** START **
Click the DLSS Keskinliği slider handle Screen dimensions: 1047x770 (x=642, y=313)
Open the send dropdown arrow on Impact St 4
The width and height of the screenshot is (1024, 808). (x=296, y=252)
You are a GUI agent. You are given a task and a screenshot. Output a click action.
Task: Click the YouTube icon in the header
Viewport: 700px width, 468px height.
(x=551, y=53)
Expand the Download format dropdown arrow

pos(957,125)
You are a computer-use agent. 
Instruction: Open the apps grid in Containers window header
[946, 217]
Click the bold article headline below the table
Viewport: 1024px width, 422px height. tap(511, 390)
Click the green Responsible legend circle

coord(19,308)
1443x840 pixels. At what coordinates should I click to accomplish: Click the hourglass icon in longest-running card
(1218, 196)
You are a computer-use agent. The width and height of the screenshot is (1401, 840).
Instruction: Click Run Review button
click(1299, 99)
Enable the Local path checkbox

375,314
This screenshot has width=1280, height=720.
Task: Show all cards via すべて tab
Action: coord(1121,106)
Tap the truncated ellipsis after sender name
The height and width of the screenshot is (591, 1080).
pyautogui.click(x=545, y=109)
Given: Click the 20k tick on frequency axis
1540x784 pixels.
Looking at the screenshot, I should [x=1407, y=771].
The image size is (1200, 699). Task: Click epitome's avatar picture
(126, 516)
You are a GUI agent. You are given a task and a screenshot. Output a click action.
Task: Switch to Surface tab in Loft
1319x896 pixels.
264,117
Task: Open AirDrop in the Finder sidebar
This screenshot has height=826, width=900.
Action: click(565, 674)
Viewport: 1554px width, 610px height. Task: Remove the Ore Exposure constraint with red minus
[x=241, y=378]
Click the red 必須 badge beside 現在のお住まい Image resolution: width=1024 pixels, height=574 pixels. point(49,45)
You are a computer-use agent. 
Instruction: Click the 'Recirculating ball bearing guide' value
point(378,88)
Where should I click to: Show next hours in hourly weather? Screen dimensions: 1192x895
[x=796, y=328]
** END **
● WORK REQUIRED: Copy the lines above word for word, starting from the first line and continuing through the line that contains "The width and height of the screenshot is (1024, 808).".

● PROBLEM SOLUTION:
Click the DLSS Keskinliği slider handle Screen dimensions: 1047x770 (x=642, y=313)
Open the send dropdown arrow on Impact St 4
The width and height of the screenshot is (1024, 808). (x=296, y=252)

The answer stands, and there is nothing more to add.